A band colleague told Barnhart that he and Bennett were together at an apartment on Pensacola Street Tuesday night practicing their instruments when Bennett said he was going to get something to eat and would return shortly. He got on his scooter and headed out. As time went on, his friend texted Bennett and never heard back.
The Tallahassee Police Department said officers responded to the crash just after 8:30 p.m. Tuesday in the 2600 block of West Pensacola Street.
Investigators learned a driver was traveling at a high rate of speed when it struck an adult male on a scooter and sped off. The victim, who was not identified by TPD, was pronounced dead at the scene. The roadway was closed for several hours.

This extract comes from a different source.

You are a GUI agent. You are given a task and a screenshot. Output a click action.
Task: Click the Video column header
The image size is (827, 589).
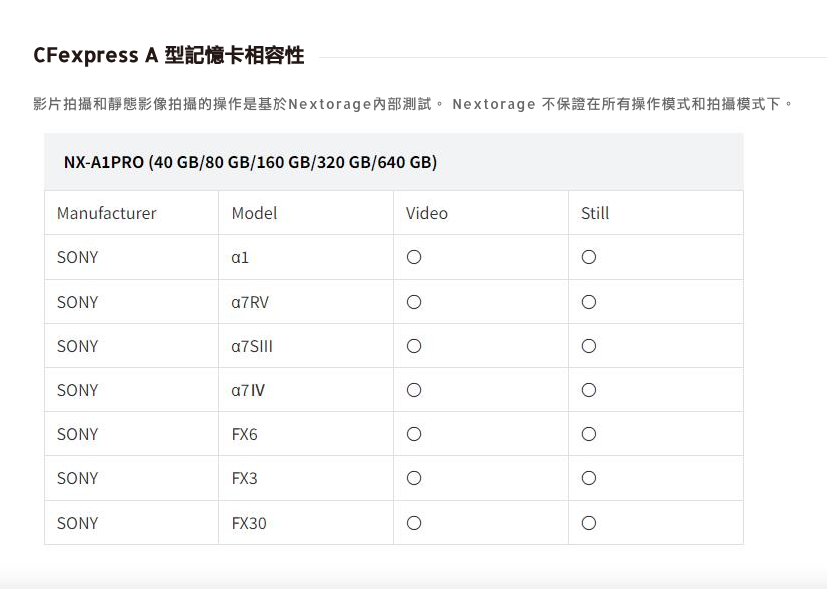(427, 213)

Investigators believe the vehicle involved in the crash is a possible 1999-2004 blue Mustang that is now missing the hood and the passenger headlight as a result of the crash. The vehicle was last seen traveling westbound on West Pensacola Street.
Traffic Homicide Investigators are asking anyone with information about the accident to call 850-891-4200 to speak to the Traffic Homicide Unit. They may also remain anonymous by calling Crime Stoppers at 850-574-TIPS.

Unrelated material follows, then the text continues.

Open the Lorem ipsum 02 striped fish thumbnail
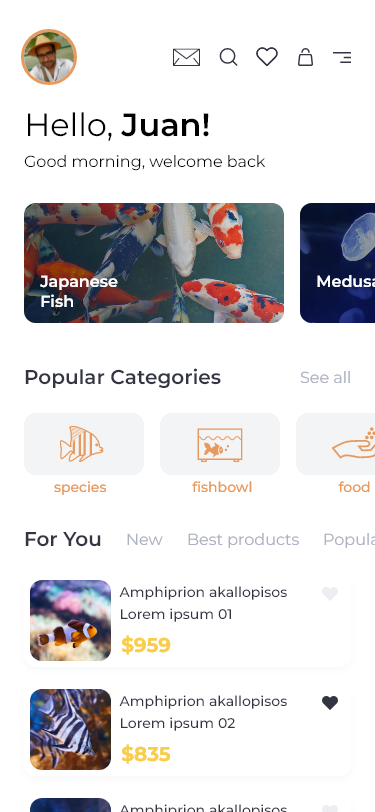This screenshot has height=812, width=375. point(70,729)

Bennett is the fourth FSU student killed in traffic crashes in the last month.
Bennett’s grandfather, Ben Jacobson, told the Tallahassee Democrat that Blake loved being at FSU.
“FSU brought out the best in him,” Jacobson said. “It’s going to be a long recovery for this, I’ll tell you. It tore our hearts out. You don’t think you are going to outlive your grandchildren.”
Tallahassee police notified the Sarasota Sheriff’s Office following the crash and two deputies arrived late Tuesday evening at the Osprey home of Bennett’s father, Bob Bennett. Jacobson’s daughter, Susan Jacobson, is Bennett’s mother.
“The deputies showed up about 11. He knew when he saw them it wasn’t going to be good news,” Ben Jacobson said.
Jacobson, who helped raise Bennett, showered praise on TPD’s Victim’s Advocacy Unit.
“They called Bob and they called Susan and they assured them they will keep them informed,” Jacobson said. “They also called Blake’s sister, Blaire, who is a nursing student at the Tallahassee Community College and assured her they will be in touch with victim’s advocates at TCC. They did the same thing at FSU.”
Jacobson said his grandson was still enrolled at FSU and planned to graduate in the spring. He was earning a B.A. degree in psychology and a B.S. degree in jazz performance.
“He was really interested in the intersection of music and psychology,” Jacobson said.
As a youngster, Jacobson said, his grandson told him he wanted to be an Eagle Scout and a trumpet player.
He carried out both of those dreams, earning his Eagle Scout award as a senior and also earned the Louis Armstrong Award in music, both from the Pine View School for the Gifted in Osprey.
“He was one of the best,” Barnhardt said. “He worked really hard.”